=== Work item ===
Pictures within the data are to be left out; everything else must be reproduced exactly.

=== Data shown ===
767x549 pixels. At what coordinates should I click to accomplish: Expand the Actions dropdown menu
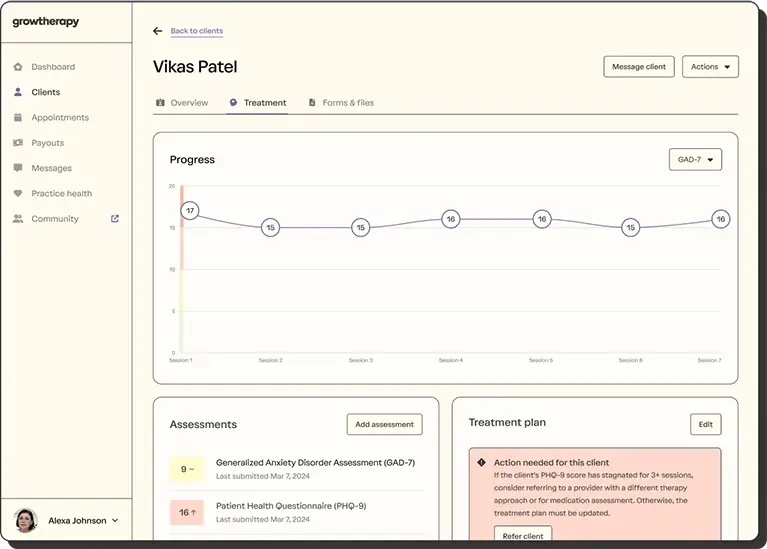click(x=710, y=67)
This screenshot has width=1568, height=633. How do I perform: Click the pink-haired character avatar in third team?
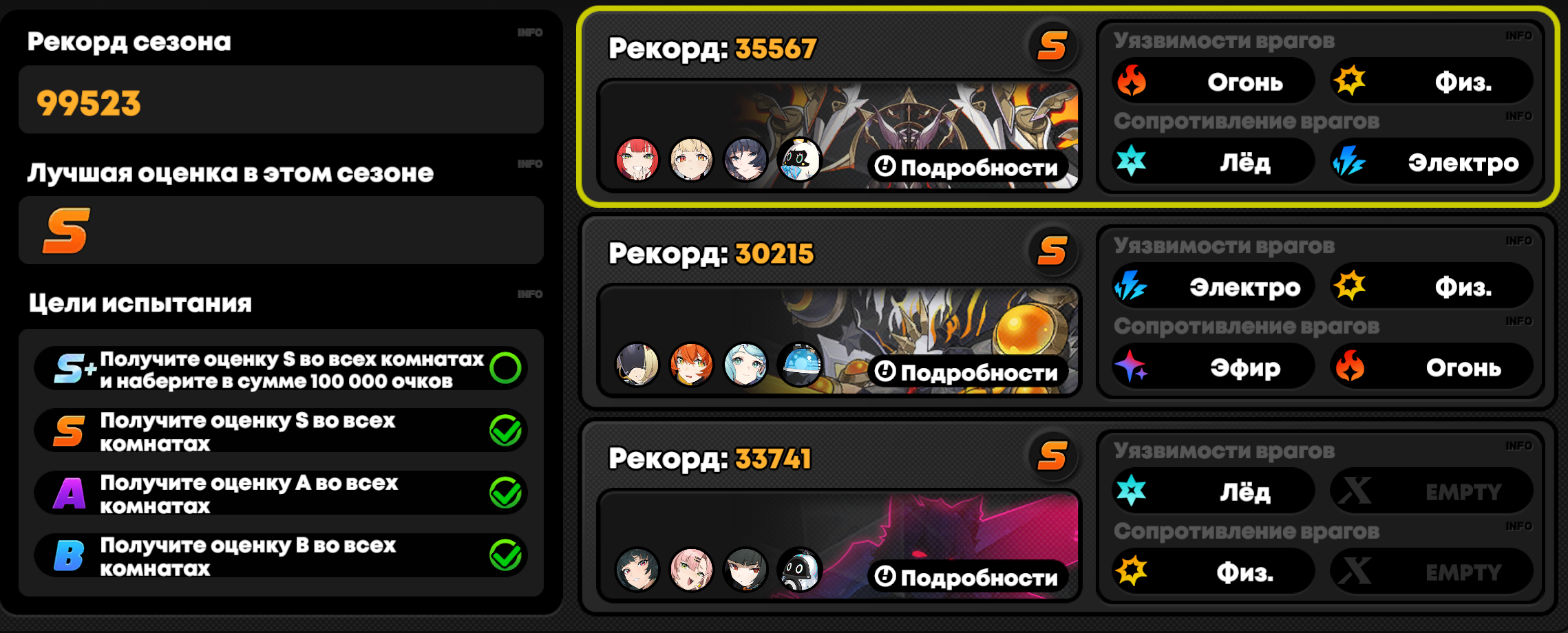[692, 570]
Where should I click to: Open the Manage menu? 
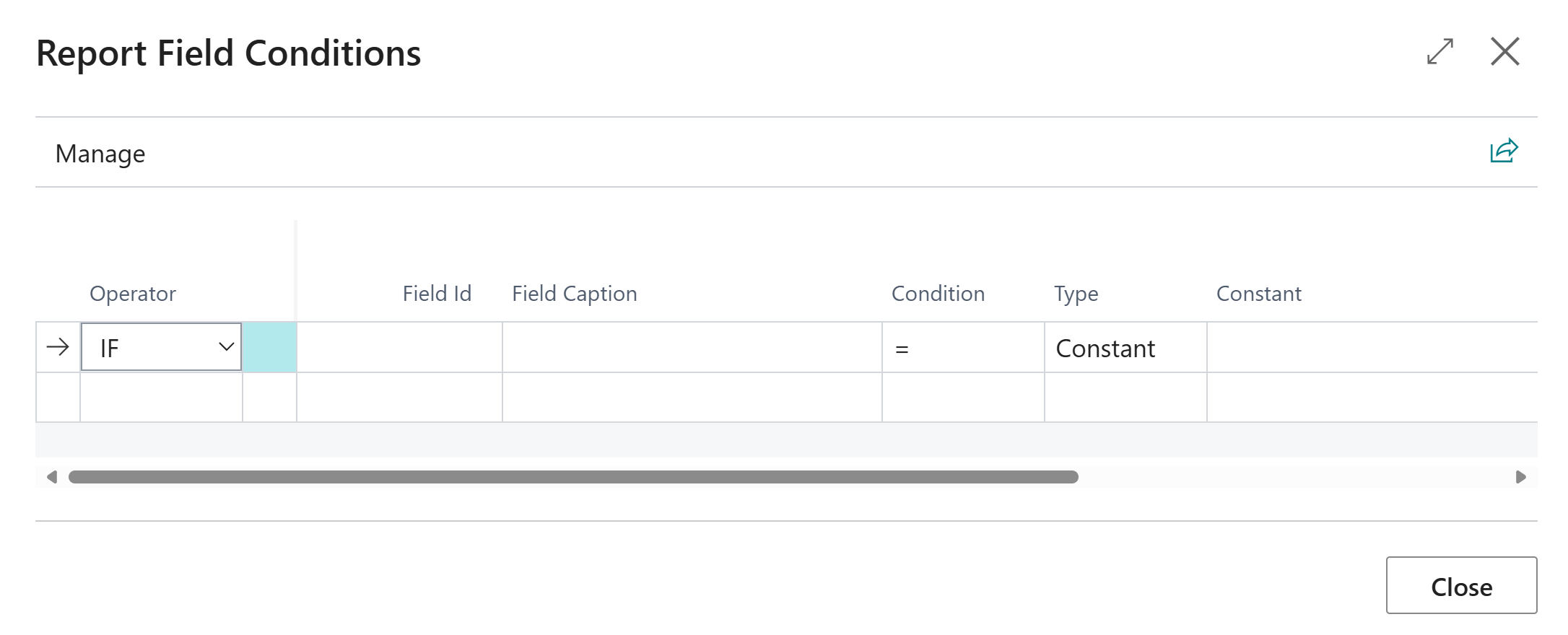click(100, 153)
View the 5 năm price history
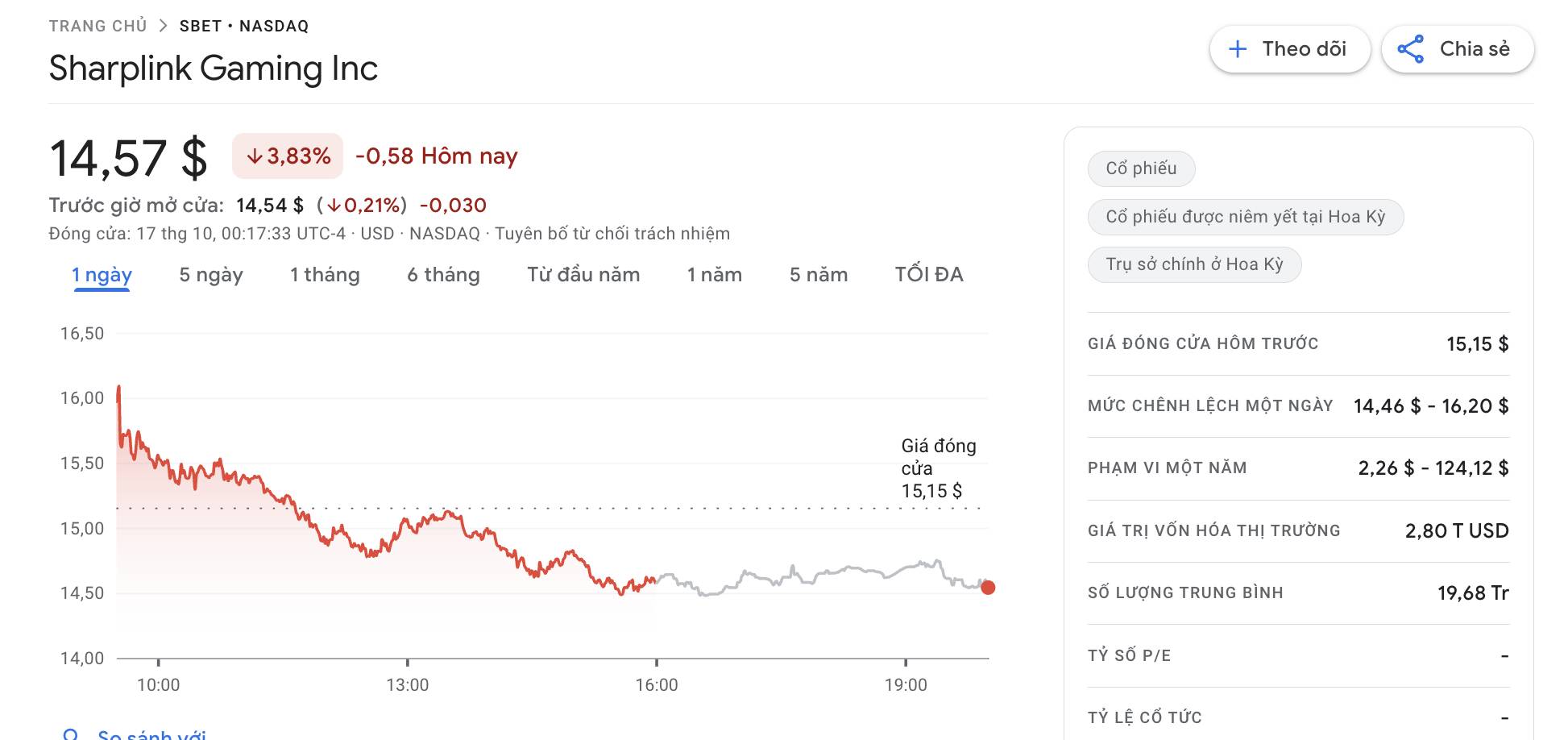Screen dimensions: 1568x740 [819, 275]
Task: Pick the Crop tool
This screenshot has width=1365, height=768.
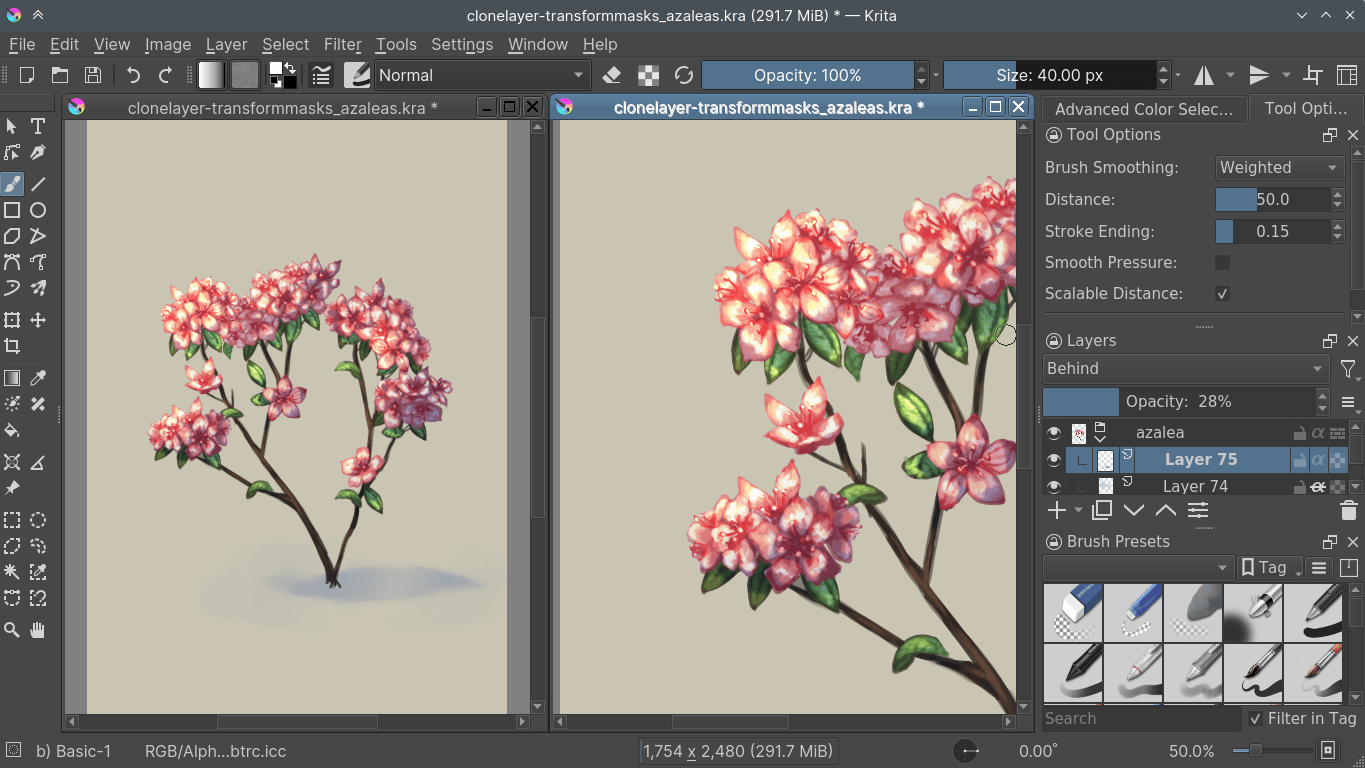Action: click(12, 346)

=== Output below ===
767x549 pixels. At what coordinates should I click to accomplish: Expand the Actions dropdown menu
click(x=710, y=67)
This screenshot has width=1568, height=633. How do I perform: Click the pink-haired character avatar in third team?
[692, 570]
Where should I click to: Open the Manage menu? 
click(100, 153)
View the 5 năm price history
Screen dimensions: 1568x740 [819, 275]
Task: Pick the Crop tool
This screenshot has width=1365, height=768.
Action: click(12, 346)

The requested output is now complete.